Mientras la reina Sofía tuvo una Semana Santa llena de apariciones públicas que la llevaron de Mallorca a Cartagena y Murcia. Por su parte, Felipe VI se dejó ver brevemente en la isla balear. En cuanto a la reina y sus hijas, hubo que esperar al Viernes Santo por la noche, cuando acudieron junto al rey a la procesión del Silencio en el madrileño barrio de Carabanchel.
Hasta entonces no se sabía nada de los planes de Letizia, Leonor y Sofía, pero en el caso de la infanta, la explicación estaba en que sus vacaciones habían empezado el 3 de abril, es decir, el mismo Viernes Santo, por lo que hasta ese momento no pudo dejar Lisboa, donde estudia, y regresar a Madrid para ver a su familia.

Tras su aparición sorpresa hubo concierto de Rosalía en la capital de España con las mujeres de la familia, y después de Pascua los reyes retomaron su agenda oficial, y la princesa Leonor volvió a San Javier para proseguir con su formación militar en la Academia del Aire y del Espacio.

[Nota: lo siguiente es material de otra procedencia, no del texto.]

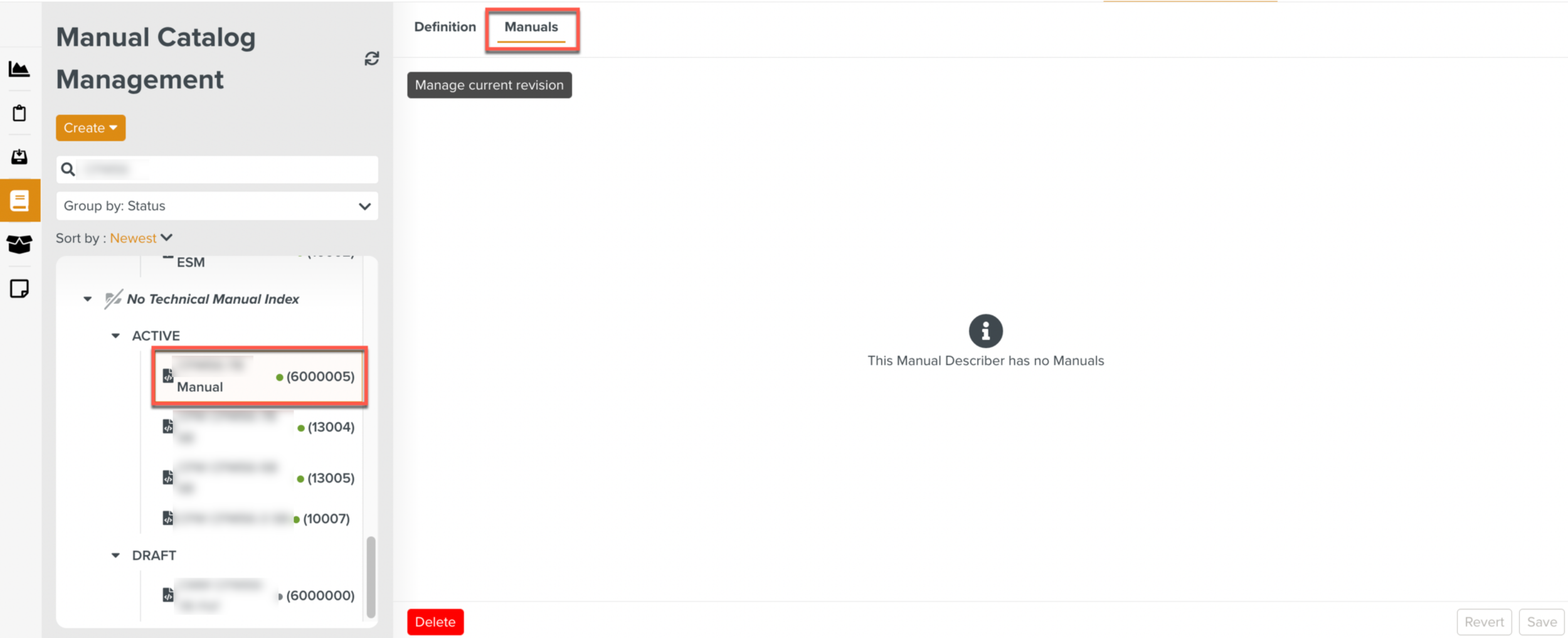This screenshot has width=1568, height=638.
Task: Open the chart analytics sidebar icon
Action: coord(19,69)
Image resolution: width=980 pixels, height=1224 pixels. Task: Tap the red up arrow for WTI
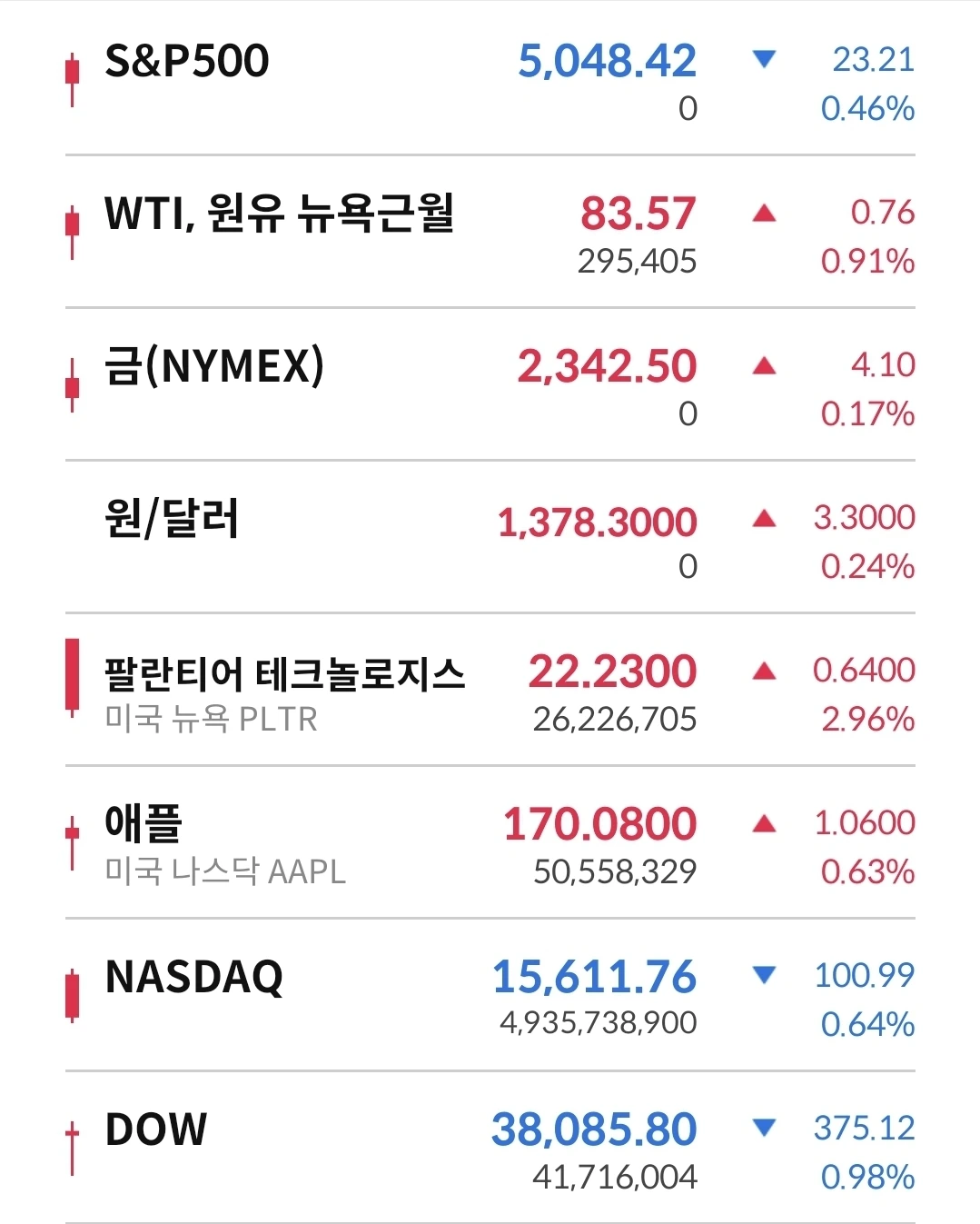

Pero la infanta Sofía estaba de vacaciones de primavera en La Zarzuela y tenía tiempo, así que quedó con sus amigas.
De visita a su antiguo colegio
Esto lo sabemos porque Diez Minutos publicó unas imágenes de la hija pequeña de Felipe VI durante un plan con amigas. Lo curioso es que no se fueron al cine, al teatro, a tomar algo, a un museo o a practicar deporte, sino que se desplazaron al colegio Santa María de los Rosales de Aravaca, Madrid, donde Sofía estudió hasta que terminó la secundaria y se trasladó a Gales.
Como era una semana lectiva en el Rosales, aprovechó que estaba de vacaciones para saludar a sus antiguos profesores y visitar el colegio en el que pasó tantos años. Allí hizo grandes amigos y parece atesorar muy buenos recuerdos.
En el reportaje se puede ver a la infanta vestida de manera casual, con un jersey y con unos vaqueros, acercándose a la puerta del colegio. Como tardaron en abrir, se puso a mirar por los cristales. Terminó provocando la risa de sus acompañantes y riéndose ella misma.

Finalmente les abrieron y pasaron al interior para ver a sus antiguos profesores, con los que estuvieron un buen rato. A la salida se apreció lo sonriente que estaba la infanta Sofía, a la que se vio con una espontaneidad que poco a poco se va apreciando en los actos públicos a los que acude.
Así, espontánea y divertida fue como se mostró en su segundo acto en solitario en enero de 2026 en una visita a las nuevas instalaciones de Fundación ONCE del Perro Guía. Se notaba que era un compromiso en el que estaba cómoda y donde no se limitaba a ser acompañante. Quedó pendiente ese primer discurso que todavía se le resiste y que seguramente iba a hacer muy bien.
Ahora parece que no volveremos a ver en público a Sofía hasta julio, cuando se entregan los Premios Princesa de Girona. Hasta entonces le quedan unos meses de mucho estudio para completar con éxito su primer año de carrera en el Forward College de Lisboa, donde cursa Ciencias Políticas y Relaciones Internacionales.